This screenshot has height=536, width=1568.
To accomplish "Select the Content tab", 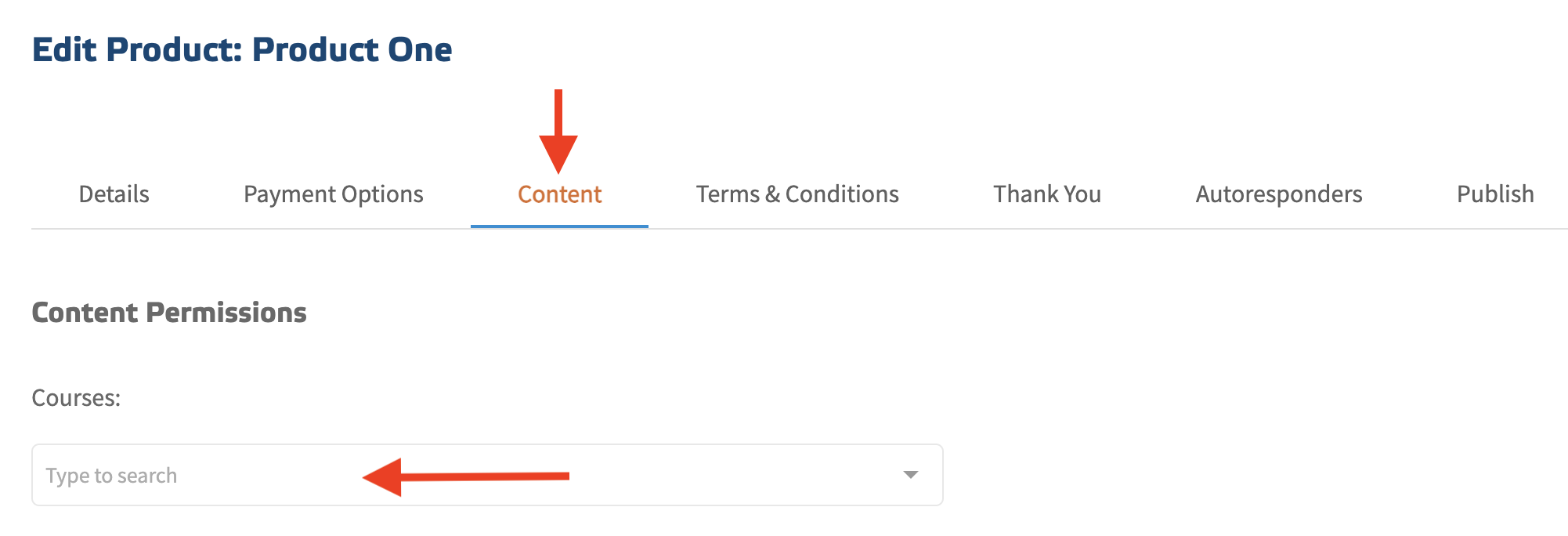I will point(559,194).

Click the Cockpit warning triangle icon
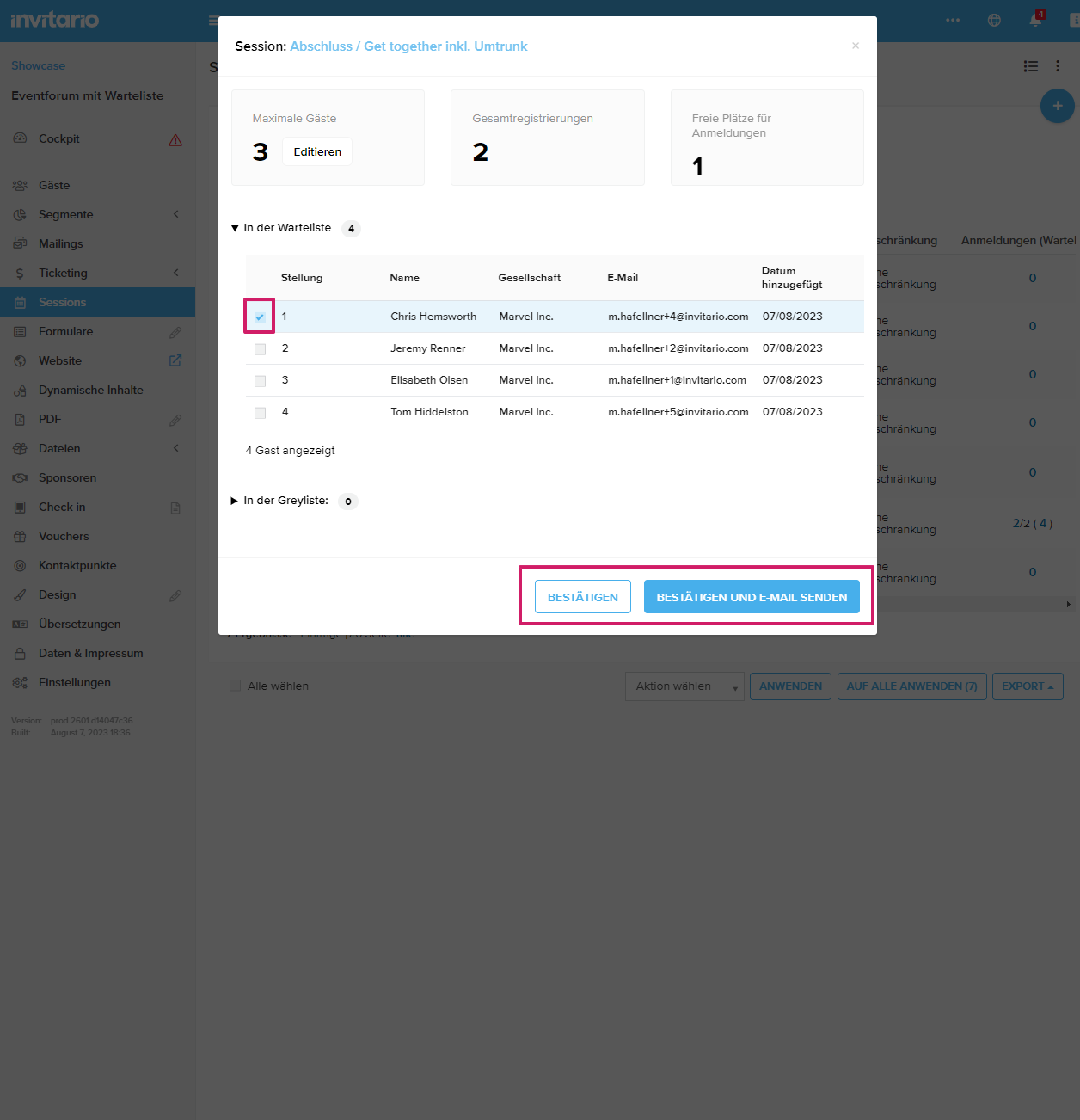pyautogui.click(x=175, y=140)
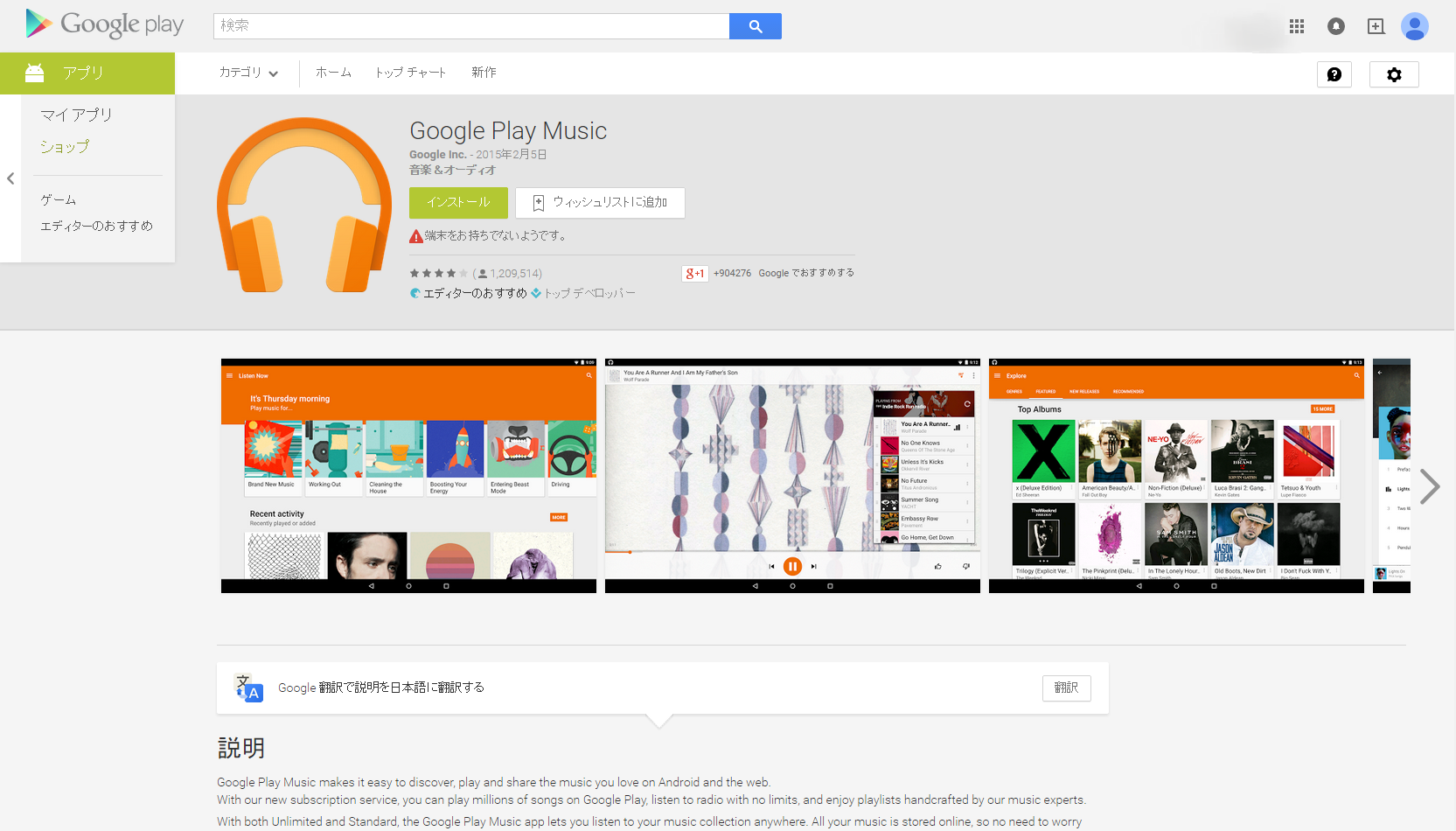1456x831 pixels.
Task: Expand the カテゴリ dropdown
Action: (248, 73)
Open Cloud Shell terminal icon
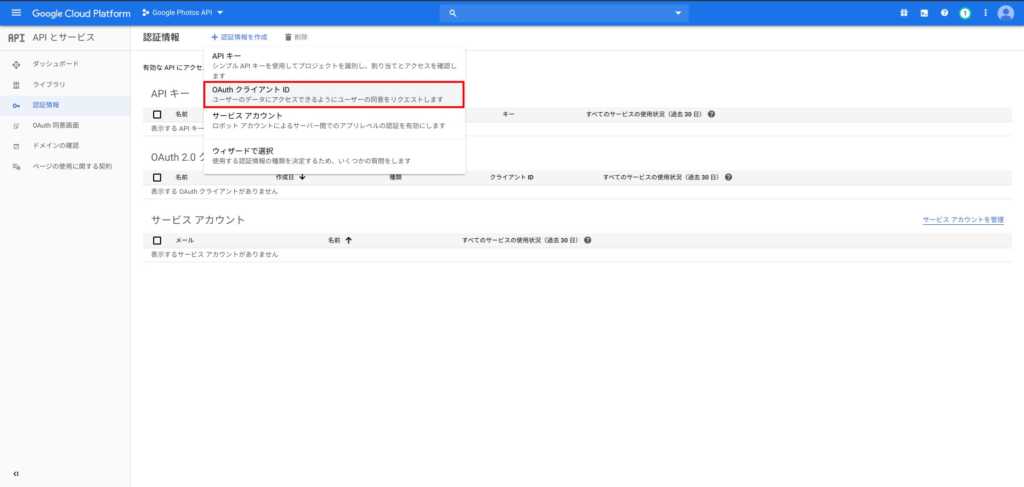 [924, 13]
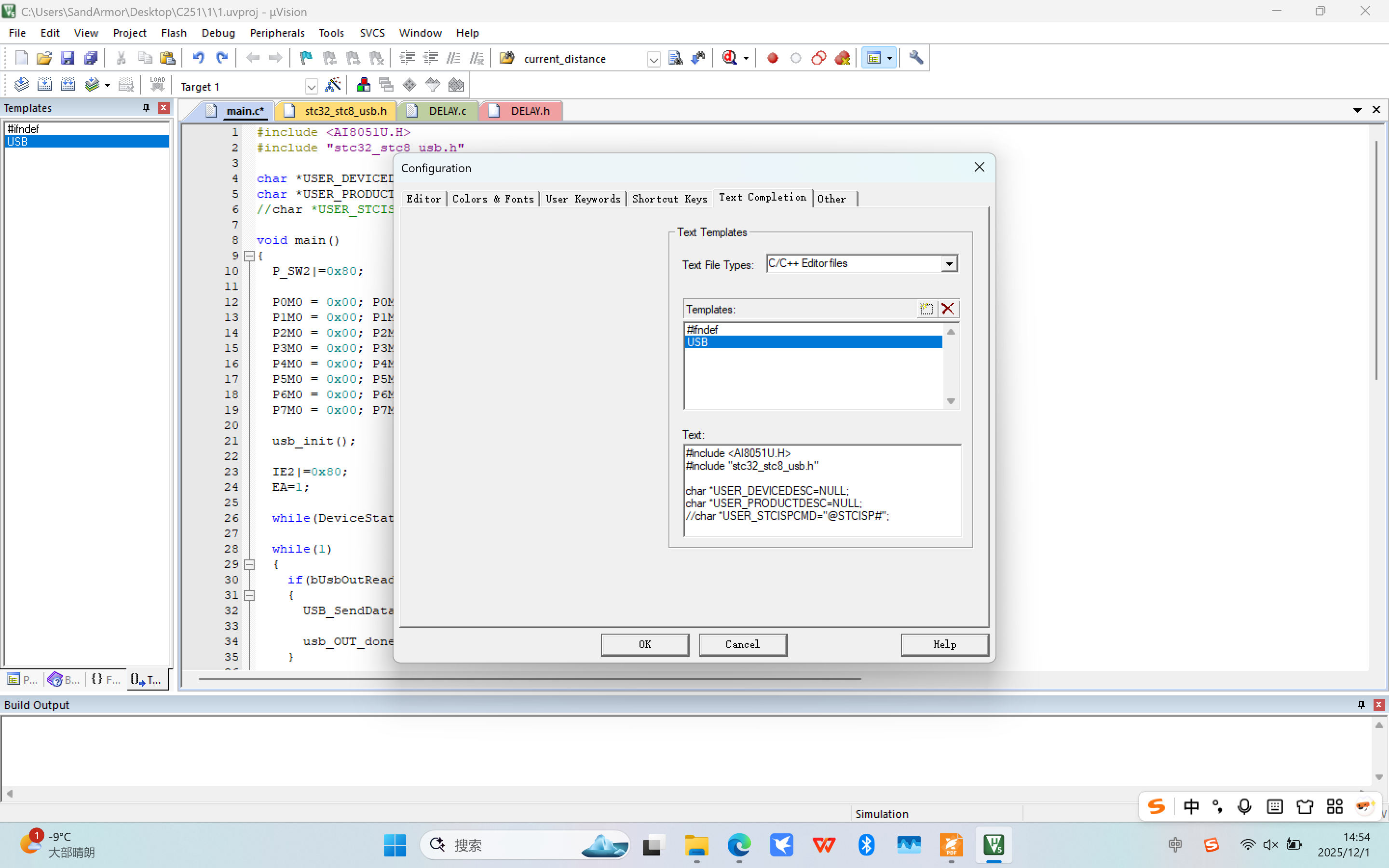Select #ifndef template in dialog list

click(x=703, y=329)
#####
Which lines of the material above contain the word "icon"? Pull out each one.

Click the Cockpit warning triangle icon
Open Cloud Shell terminal icon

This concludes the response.